[QUOTED TEXT]:

+-------+

[Steve Langasek, 23.03.2007]
> On Fri, Mar 23, 2007 at 09:58:18AM +0100, Piotr Ożarowski wrote:
> > > - relying on Build-Depends to indicate whether a package builds "current" 
> > > or
> > >   "all" doesn't seem to leave a way to differentiate between packages that
> > >   follow the new policy and really /are/ binNMUable, from those that don't
> > >   follow the new policy but obviously still need to b-d on python-*dev.
> > > - Build-Depends information is only in the Sources file, not in Packages;
> > >   detecting packages that need binNMUs requires trawling the Packages 
> > > file,
> > >   it would be nice if it didn't require correlating both Packages and
> > >   Sources
> 
> > Build-Depends is used only at build time. Python-Versions field is in binary
> > package.
> 
> Sorry, what's your point?  You seem to be repeating what I've said.

My point is Python-Version can contain "current" in XB-P-V even if it's
not in XS-P-V. It was just an proposal (for people that don't like
redundant data)

> > > > > As I understood it, "current" indicates that the package should only 
> > > > > be
> > > > > built for one version of python, the version that is currently the
> > > > > default version in Debian.
> 
> > > > not necessary default (see "current, >=2.X" where 2.X is greater than 
> > > > default)
> > > > but for single version only, yes. I understand it this way, but
> > > > apparently I don't understand "current", though.
> 
> > > I don't think it was intended that "current, >= 2.X" be used to
> > > *successfully* build packages when 2.X is greater than the currently
> > > available python-dev.
> 
> > if python-dev (>=2.X) | python2.X-dev is not available during build
> > process, it will just fail and maintainer will not be able to upload
> > such package, am I right?

+-------+

[REQUIREMENT 1]: Please rescale the records below: reproduce every line, requests included, with each coordinate in the answers multiplied by 0.75 and rounded to a whole number, halves rounding up. Leave the pictures out.
The records that follow are unrelated to the Python packaging discussion.

+-------+

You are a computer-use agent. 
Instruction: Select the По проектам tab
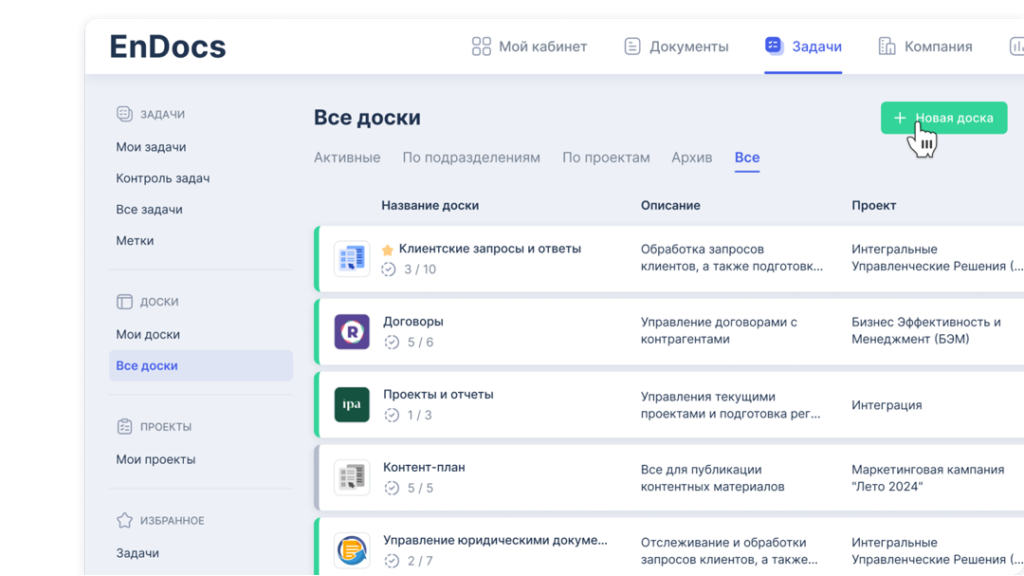[x=606, y=157]
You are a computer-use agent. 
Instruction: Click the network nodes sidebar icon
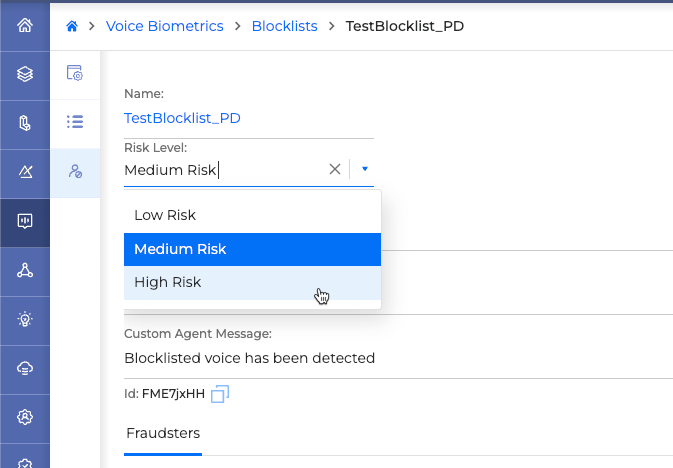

+-------+

[REQUIREMENT 2]: Extract the passage of the Python packaging discussion above between "[Steve Langasek, 23.03.2007]" and "b-d on python-*dev.", inclusive, copying it word for word.

[WRITTEN REPLY 1]:
You are a computer-use agent. 
Instruction: Select the По проектам tab
[x=455, y=118]
You are a computer-use agent. 
Instruction: Click the network nodes sidebar icon

[WRITTEN REPLY 2]:
[Steve Langasek, 23.03.2007]
> On Fri, Mar 23, 2007 at 09:58:18AM +0100, Piotr Ożarowski wrote:
> > > - relying on Build-Depends to indicate whether a package builds "current" 
> > > or
> > >   "all" doesn't seem to leave a way to differentiate between packages that
> > >   follow the new policy and really /are/ binNMUable, from those that don't
> > >   follow the new policy but obviously still need to b-d on python-*dev.